DOCUMENT EXCERPT:
┌──
White milk glass became popular during the Victorian era because it was a beautiful and economical alternative to porcelain, which it resembles. (This is also the era when the term “milk glass” was coined to describe this type of glassware.) A wide variety of decorative pieces were made out of this type of glass, including glasses, dishes, vases, perfume bottles, and decorative boxes. During the Great Depression and into the 1940s, milk glass went out of vogue somewhat, only to enjoy a revival in both popularity and production in the 1950s and 1960s.
Because milk glass has enjoyed such a long history, the value of pieces can vary considerably depending on their origin and condition. Milk glass that dates from the 19th century is more valuable than that of more recent manufacture, and pieces that feature unusual patterns will fetch a higher price than more common ones. Some milk glass pieces were designed to commemorate historic events or highlight patriotic themes, such as dishes featuring the likeness of George Washington or memorial pieces for Presidents Lincoln and Garfield. These types can be quite valuable, depending on their rarity.
Different patterns of milk glass have become associated with particular manufacturers, such as Fenton’s Hobnail pattern, which it introduced in 1939 and soared to popularity in the 1950s. However, many iconic designs were copied and made by multiple manufacturers, such as covered dishes designed to look like nesting hens. Written guides and identification websites can help interested collectors learn about the variations in design and production during milk glass’s heyday.
The long history of milk glass can make it tricky to definitively identify an individual piece as being authentic. This has been complicated by the fact that as some glass manufacturers have gone out of business and their molds were sold off to other companies, some of which continued to produce new pieces with them. Some experts suggest looking through a piece of milk glass in sunlight to detect the iridescent color around the edges known as the “ring of fire,” which is supposed to distinguish older pieces from more recent ones. Makers’ marks on the glass can also help you pin down the date when a particular piece was made. However, if establishing an exact positive ID and value on a piece is important to you, you should take it to an appraiser for an expert examination.
└──
DATASET RECORDS:
┌──
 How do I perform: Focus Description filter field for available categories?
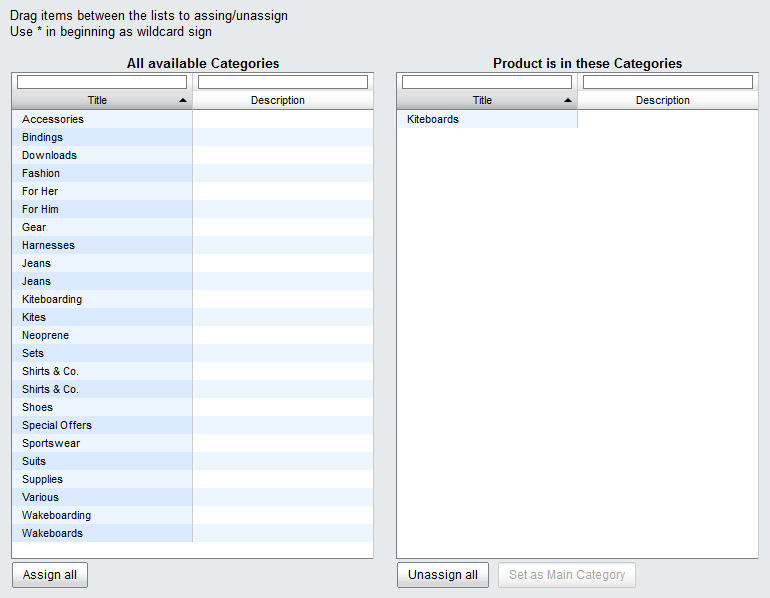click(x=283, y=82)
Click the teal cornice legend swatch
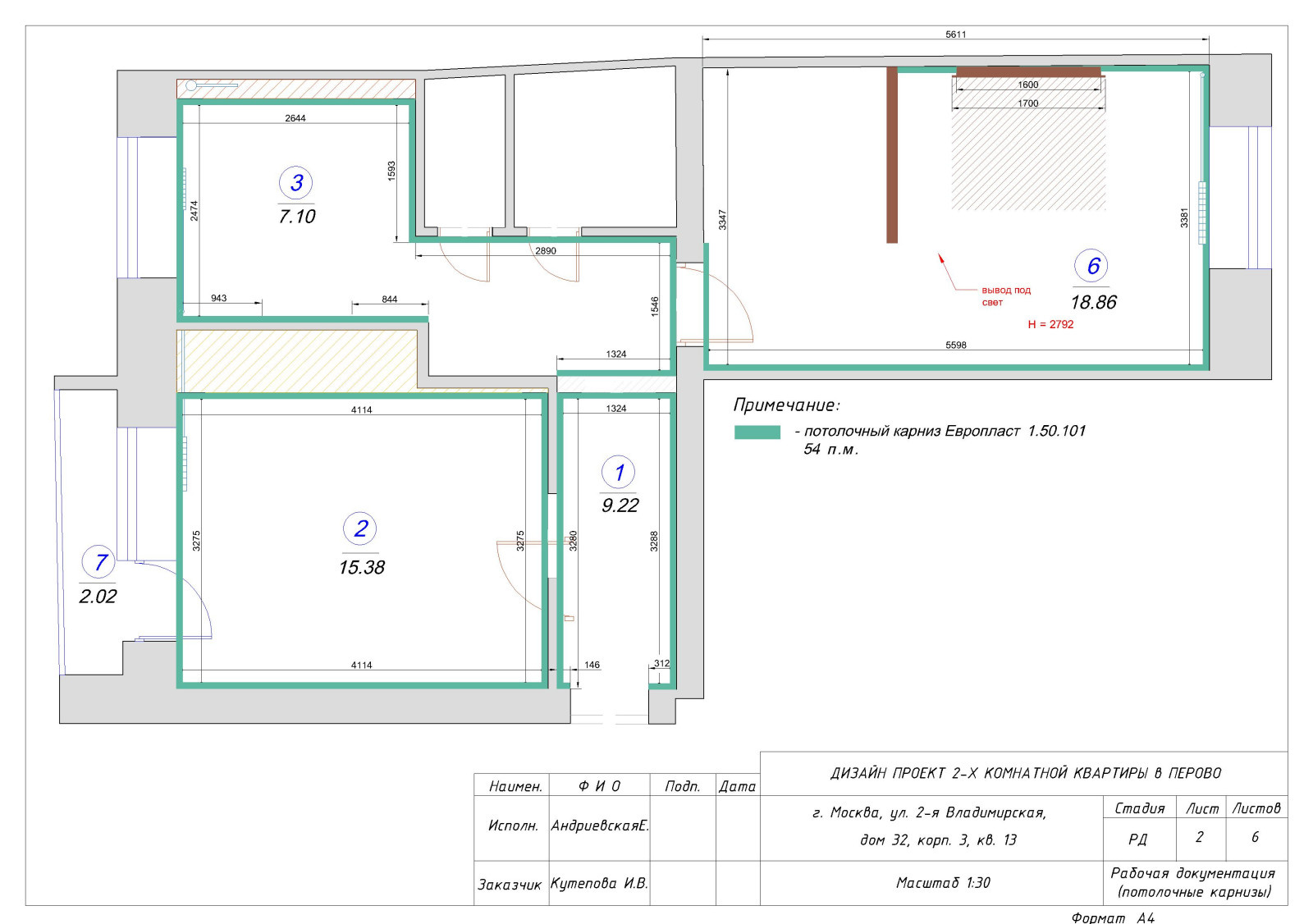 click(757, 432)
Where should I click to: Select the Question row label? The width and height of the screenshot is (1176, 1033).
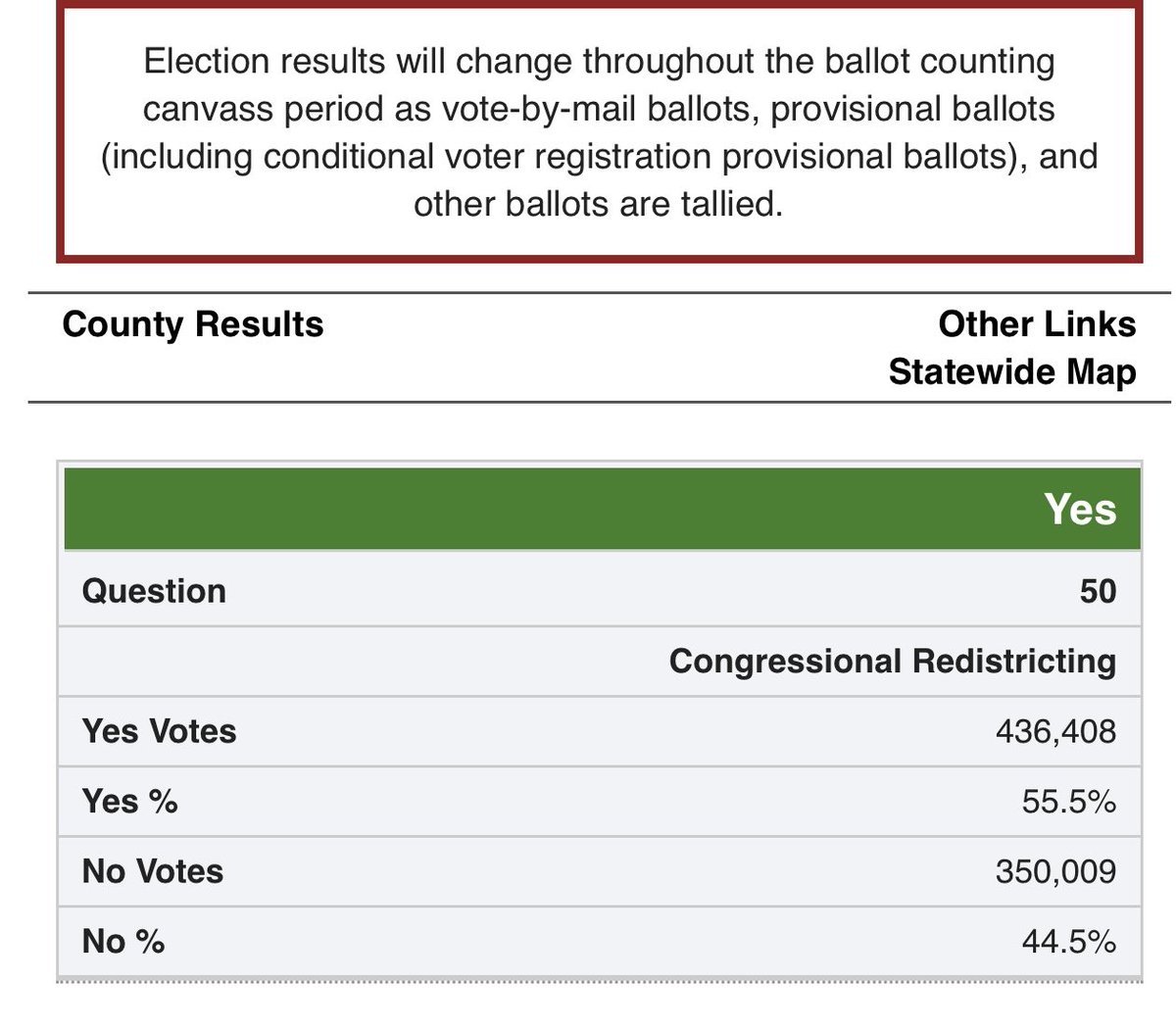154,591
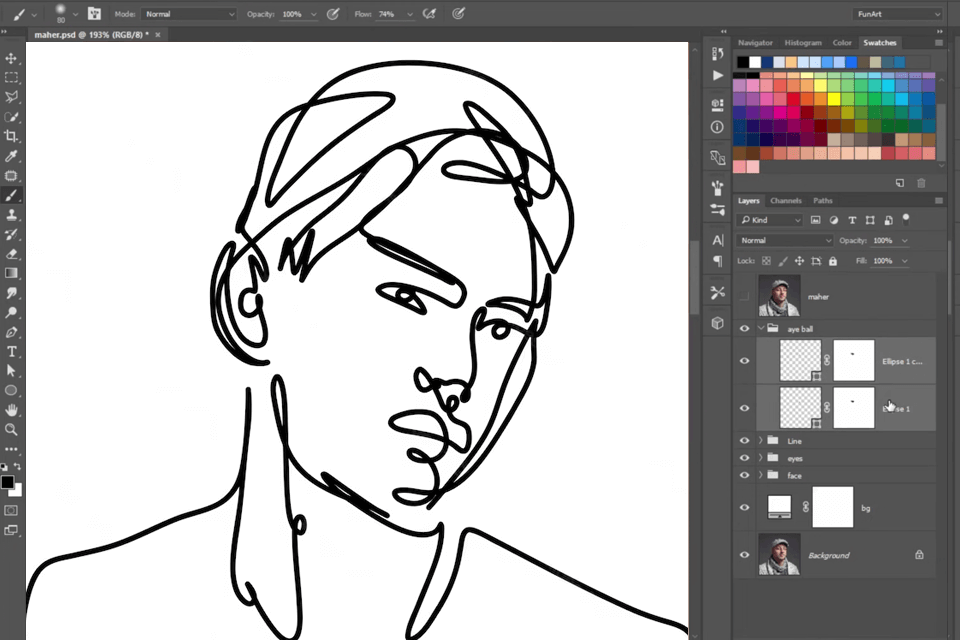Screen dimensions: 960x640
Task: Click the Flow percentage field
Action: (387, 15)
└──
┌──
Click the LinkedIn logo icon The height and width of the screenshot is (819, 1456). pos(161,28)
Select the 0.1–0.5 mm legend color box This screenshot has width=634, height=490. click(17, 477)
└──
┌──
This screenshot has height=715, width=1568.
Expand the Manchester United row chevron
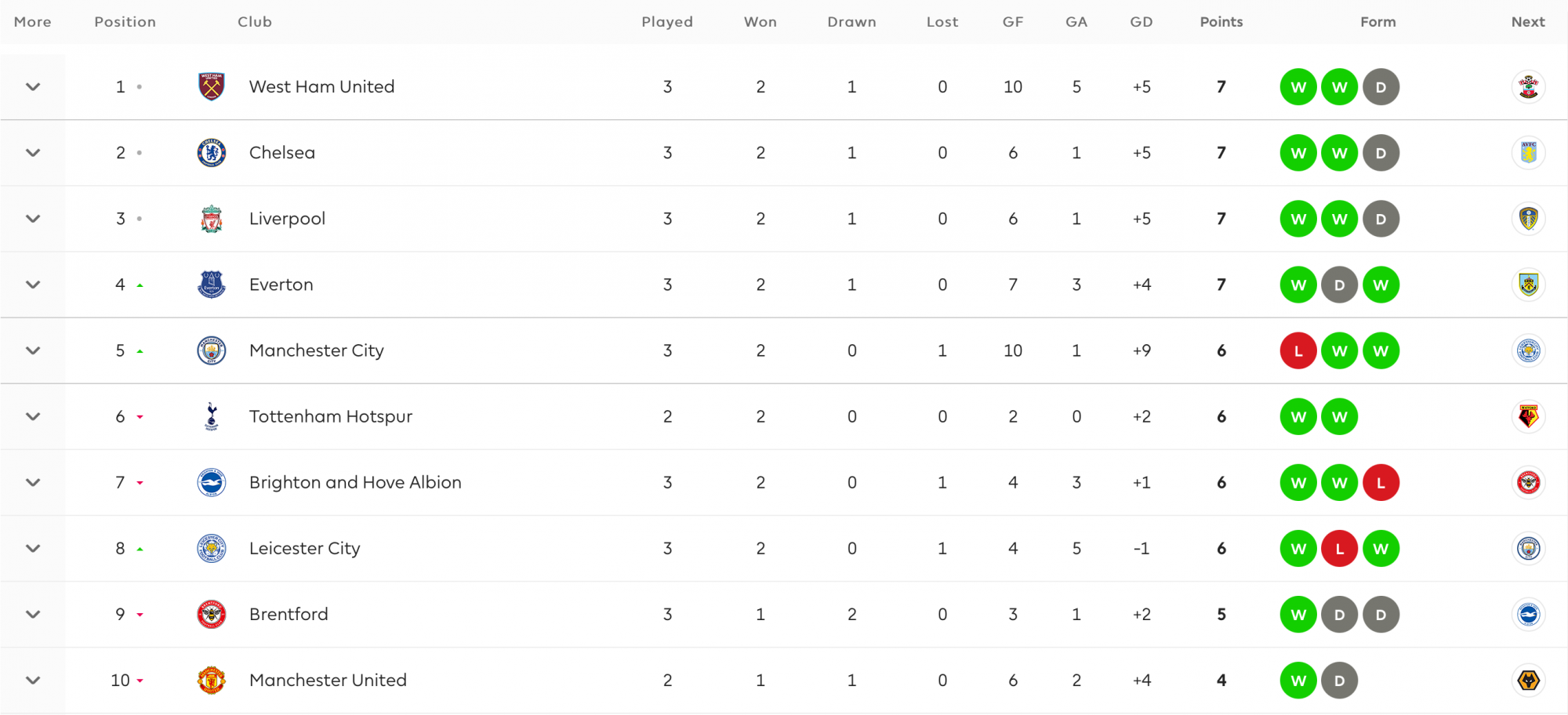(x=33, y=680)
└──
WORK INSTRUCTIONS:
**a)** Which people does the milk glass passage name? List them all.
**b)** Echo the milk glass passage word for word, beginning at the words "The long history" and stopping after "an expert examination.".
**c)** What follows the milk glass passage? Continue it from where it stops.

ANSWERS FOR THE EXERCISE:
**a)** George Washington, Lincoln, Garfield

**b)**
The long history of milk glass can make it tricky to definitively identify an individual piece as being authentic. This has been complicated by the fact that as some glass manufacturers have gone out of business and their molds were sold off to other companies, some of which continued to produce new pieces with them. Some experts suggest looking through a piece of milk glass in sunlight to detect the iridescent color around the edges known as the “ring of fire,” which is supposed to distinguish older pieces from more recent ones. Makers’ marks on the glass can also help you pin down the date when a particular piece was made. However, if establishing an exact positive ID and value on a piece is important to you, you should take it to an appraiser for an expert examination.

**c)**
Auction King seeks out unusual and attractive collectibles to bring to our clients at below-market prices on our convenient online platform. We verify the authenticity of our pieces so that you can rest assured that what you see is what you’ll get. We constantly update our selection with new finds from our extensive network of sources. Register for a free online account today to start bidding.
Baseball fans are among the most devoted in sportsdom, following their favorite teams through good times and bad. Autographed baseballs are a popular type of baseball memorabilia, but not all signed balls are created equal. For fans looking to own a piece of baseball history or a connection to their favorite player, it’s helpful to know what factors can make a signed ball more or less desirable. Here are some things to look for if you are considering buying a signed ball:
What’s the quality of the signature?: The signature should be clear, not smudged or spotted.
Where is the signature placed?: In general, collectors prefer that a baseball be signed on the “sweet spot,” the location on the ball where the seams are closest together. This is because a signature in this spot makes for a more appealing visual when the ball is on display.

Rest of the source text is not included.